The plaintiff had been employed by the defendant in a dining car in Cambridge for a year prior to the accident “as a counter girl and a short-order cook.” Two weeks before the collision, the defendant had a talk with the *523plaintiff and said that she was “going to buy a dine and dance place in Wrentham and that she thought the proposition looked good; that she would like to have the plaintiff see it sometime, as she, the plaintiff, had a lot of experience and might see things which [[she] the defendant would not see and asked the plaintiff to go down.” The plaintiff was unable “to go down” at that time, and an appointment was made for her to accompany the defendant “about two or three days later.” On August 27, 1934, the defendant again spoke to the plaintiff about the “dine and dance place,” and told her that she wanted her to go with her “to Wrentham.” The following day the plaintiff finished her work at three o’clock in the afternoon, and went home. At eight o’clock that evening she met the defendant by appointment at her “diner.” The defendant then stated that “she was going to bring her brother to Wrentham as she wanted his advice . . . and asked the plaintiff to go.” The plaintiff, who had, and was to have, no interest in the suggested “dine and dance place” and did not expect to be employed there, consented, and, with the defendant’s brother, his wife and one Heroian, was then driven by the defendant in her automobile to the “101 Ranch” in Wrentham — the place of business the purchase of which the defendant was contemplating. Upon their arrival the defendant learned that the “place had previously been sold,” and “said it would have paid her better to have bought it instead of running around looking for so much advice.” About three hours after their arrival at the “Ranch” the return journey was undertaken. During its progress the accident happened.
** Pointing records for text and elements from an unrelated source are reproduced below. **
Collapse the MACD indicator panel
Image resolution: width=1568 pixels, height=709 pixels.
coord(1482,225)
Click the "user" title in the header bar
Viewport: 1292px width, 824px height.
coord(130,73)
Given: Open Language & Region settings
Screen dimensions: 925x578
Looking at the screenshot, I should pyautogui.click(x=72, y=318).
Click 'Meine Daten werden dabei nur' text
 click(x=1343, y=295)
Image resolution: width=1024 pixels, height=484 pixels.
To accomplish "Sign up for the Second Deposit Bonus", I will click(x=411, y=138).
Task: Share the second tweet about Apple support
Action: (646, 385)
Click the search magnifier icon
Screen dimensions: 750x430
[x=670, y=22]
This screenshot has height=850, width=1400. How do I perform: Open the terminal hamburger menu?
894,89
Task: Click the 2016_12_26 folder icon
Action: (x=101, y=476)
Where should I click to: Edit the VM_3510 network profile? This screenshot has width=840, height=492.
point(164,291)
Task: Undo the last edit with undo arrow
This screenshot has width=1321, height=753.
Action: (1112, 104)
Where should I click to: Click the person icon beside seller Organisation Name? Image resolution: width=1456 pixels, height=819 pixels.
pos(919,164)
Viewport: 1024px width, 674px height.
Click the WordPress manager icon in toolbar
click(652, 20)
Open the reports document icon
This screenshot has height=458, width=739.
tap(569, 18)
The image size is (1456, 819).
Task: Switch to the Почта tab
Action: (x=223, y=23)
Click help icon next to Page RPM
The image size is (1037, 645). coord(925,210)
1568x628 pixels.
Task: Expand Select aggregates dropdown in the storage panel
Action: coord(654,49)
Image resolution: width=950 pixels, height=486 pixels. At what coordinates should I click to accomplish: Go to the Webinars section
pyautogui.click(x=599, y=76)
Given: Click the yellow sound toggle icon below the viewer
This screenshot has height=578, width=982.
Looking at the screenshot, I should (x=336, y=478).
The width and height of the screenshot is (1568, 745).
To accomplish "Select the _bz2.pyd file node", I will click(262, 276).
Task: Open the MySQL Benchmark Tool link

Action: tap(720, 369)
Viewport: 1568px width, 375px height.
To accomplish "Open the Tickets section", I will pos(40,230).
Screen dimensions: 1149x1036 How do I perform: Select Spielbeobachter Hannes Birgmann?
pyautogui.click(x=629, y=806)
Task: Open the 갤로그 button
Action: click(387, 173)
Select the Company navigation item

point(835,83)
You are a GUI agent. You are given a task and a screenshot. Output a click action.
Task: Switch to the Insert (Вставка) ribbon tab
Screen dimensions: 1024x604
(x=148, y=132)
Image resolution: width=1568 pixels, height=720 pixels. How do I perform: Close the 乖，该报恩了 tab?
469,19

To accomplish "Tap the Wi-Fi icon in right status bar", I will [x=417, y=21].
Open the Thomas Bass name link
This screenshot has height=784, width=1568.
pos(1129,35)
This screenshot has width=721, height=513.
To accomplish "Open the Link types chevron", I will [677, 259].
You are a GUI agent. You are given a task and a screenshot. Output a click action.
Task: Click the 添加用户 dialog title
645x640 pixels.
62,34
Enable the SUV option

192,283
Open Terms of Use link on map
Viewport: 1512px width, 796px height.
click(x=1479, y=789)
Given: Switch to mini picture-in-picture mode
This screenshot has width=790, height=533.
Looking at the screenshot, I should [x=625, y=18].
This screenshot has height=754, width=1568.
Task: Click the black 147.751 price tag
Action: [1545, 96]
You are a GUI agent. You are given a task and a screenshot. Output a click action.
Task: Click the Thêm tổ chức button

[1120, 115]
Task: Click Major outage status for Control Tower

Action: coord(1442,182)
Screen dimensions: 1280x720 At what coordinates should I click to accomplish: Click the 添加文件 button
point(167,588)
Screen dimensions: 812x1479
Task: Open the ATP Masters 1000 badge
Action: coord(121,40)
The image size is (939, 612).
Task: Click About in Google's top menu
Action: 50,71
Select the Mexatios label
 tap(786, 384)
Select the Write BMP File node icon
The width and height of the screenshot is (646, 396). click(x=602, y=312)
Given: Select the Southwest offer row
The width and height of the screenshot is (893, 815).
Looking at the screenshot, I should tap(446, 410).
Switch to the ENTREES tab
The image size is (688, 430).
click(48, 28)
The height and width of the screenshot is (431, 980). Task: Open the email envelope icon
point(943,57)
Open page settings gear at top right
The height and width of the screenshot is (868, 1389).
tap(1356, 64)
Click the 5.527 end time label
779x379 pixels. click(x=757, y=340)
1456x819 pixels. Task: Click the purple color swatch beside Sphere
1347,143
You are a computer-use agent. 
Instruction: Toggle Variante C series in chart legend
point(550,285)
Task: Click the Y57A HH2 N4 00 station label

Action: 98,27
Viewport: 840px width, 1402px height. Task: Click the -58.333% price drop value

The burden of proof was on the plaintiff to establish by a preponderance of the evidence that at the time of the accident she was riding in the defendant’s automobile “. . . not merely as a guest but for the benefit of the defendant in the performance of something in which the defendant had an interest.” Roiko v. Aijala, 293 Mass. 149, 156. It would serve no useful purpose to review the many decisions of this court, cited by the plaintiffs and the defendant, in all of which the same principle of law just referred to is set forth as governing the determination of the question in issue *524in the instant case. Although the present case is very close, we think the jury could properly find that the plaintiff consented to accompany the defendant and to advise her in connection with her contemplated purchase of the business involved; that by virtue of the plaintiff's occupation she was experienced in and had particular knowledge of matters relating to the conduct and equipment of public dining places, which would make her advice of value; and that the plaintiff undertook the journey for the benefit of the defendant, and was not a mere guest. The defendant has relied largely on Flynn v. Lewis, 231 Mass. 550. We think that case is distinguishable in the respect that there no evidence was shown of particular skill or knowledge on the part of the plaintiff which would make her advice of real benefit to the defendant's daughter who was operating the vehicle with his permission. The case at bar is rather illustrated by such cases as Lyttle v. Monto, 248 Mass. 340, Jackson v. Queen, 257 Mass. 515, O’Brien v. Bernoi, 297 Mass. 271, and Epstein v. Simco Trading Co. Inc. 297 Mass. 282. The fact that the accident occurred on the homeward journey is immaterial. "By reasonable implication, the return trip as well as the outward one was within the orbit of the errand." Travelers Protective Association v. Prinsen, 291 U. S. 576. Lyttle v. Monto, 248 Mass. 340, 341.

Exceptions sustained.

Judgment on the verdict returned by the jury in each case.